3. Links Create Memory
Traditional CRMs have “related records.” Obsidian has bidirectional links that show context everywhere. It’s not a feature—it’s how the whole system works.
When I mention Emily in a daily note, it automatically appears on her timeline. When she comments on a product, it’s linked in both her file and the product file. Write it once, see it everywhere it matters.
I can navigate through links, instead of spending time searching for what I don’t fully remember.
4. Friction is Near-Zero
Creating a new person takes 5 seconds. Updating a note takes 2 seconds.
If your CRM has loading spinners, you’ve already lost.
5. It Scales with Complexity
Early on, person files were simple.
Now they have executive summaries, commercial analysis, collaboration potential, and recommended actions. The system evolved naturally because it’s just... notes.
6. AI Integration is Native
Cursor AI can read and write local markdown files directly.
No export/import steps. Super fast. Secure.
The AI assistant works with the same files I work with. It updates them from Substack, Gumroad, and Kit data in a few seconds. Subscriber details, events, DMs, posts, comments, products, sales, etc.
The Meta-Irony
I built StackContacts (a CRM for Substack creators) to help people track their subscribers.
But I use an Obsidian vault + Cursor AI to sync my subscribers from StackContacts.
The CRM builder uses a note-taking app to remember his customers.
Why? Because:
My vault evolves faster - I can add fields/sections instantly
Markdown is more flexible - I can embed diagrams, add context, and add bi-directional links freely
AI integration is seamless - Cursor AI can read/write markdown natively
It’s all local - Super fast updates, complete control, I own all my data on my computer.
What I’ve Learned Running This for 2+ Months
It Forces You to Pay Attention
When you write “Emily left a 5-star review and bought a second product,” you notice that. You don’t just see a conversion metric—you see a person who trusts your work.
Patterns Emerge from Notes
I didn’t plan to identify “fast converters” or “multi-product buyers.” But when you review 10 unique person files, you start seeing patterns. Their DMs, comments, and questions.
Those patterns inform product strategy. And Gumroad upsell messages. And the next piece of content to write.
Context Compounds Over Time
The first interaction is just data. The tenth interaction is a story. The twentieth is a relationship.
Obsidian captures all of it in one place. StackContacts syncs data from the source, and AI updates your markdown files.
It’s Only As Good As Your Discipline
This system requires writing things down. If you don’t care about your interactions with people, you lose the value. But if you do it consistently, the compound interest is massive.
But here’s the thing: with AI automation handling the data gathering, the “discipline” part becomes way easier.
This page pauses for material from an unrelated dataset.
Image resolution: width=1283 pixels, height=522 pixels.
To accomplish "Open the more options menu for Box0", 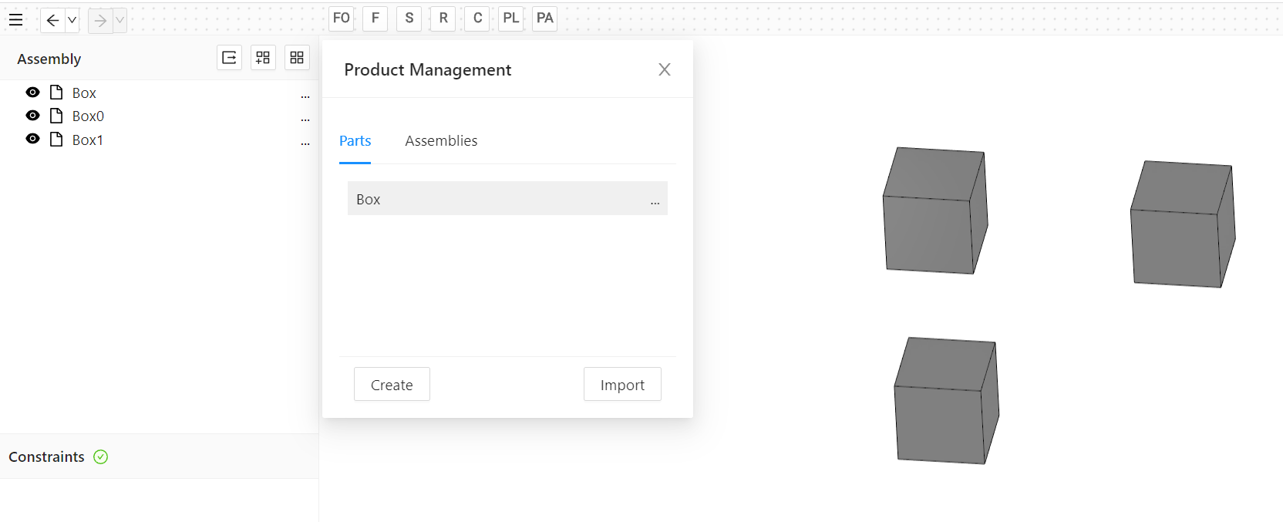I will point(305,118).
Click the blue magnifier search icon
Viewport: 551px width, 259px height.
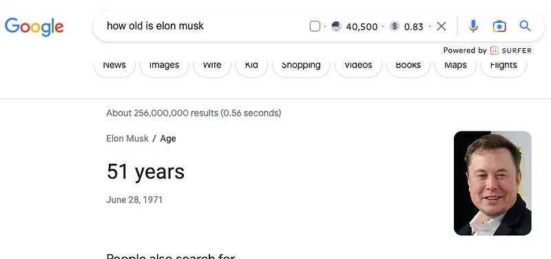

I just need to add my human observations to what the AI already compiled.
Who This System Is For (And Who It Isn’t)
This works if you:
Manage 20 -1,000 human relationships (past that, automation matters more)
Sell products or services where context matters more than volume
Value deep relationships over conversion funnels
Want perfect memory without manual data entry
Willing to set up the technical foundation once
This doesn’t work if you:
Need fully automated sales pipelines and email sequences
Manage tens of thousands of transactional customers
Want visual dashboards and corporate style reporting
Need team collaboration (Obsidian is local-first, not cloud-based)
Don’t have queryable data sources
It’s not for everyone.
But if you’re a solo founder, creator, or consultant trying to remember people better than platforms remember them, this system might change how you work.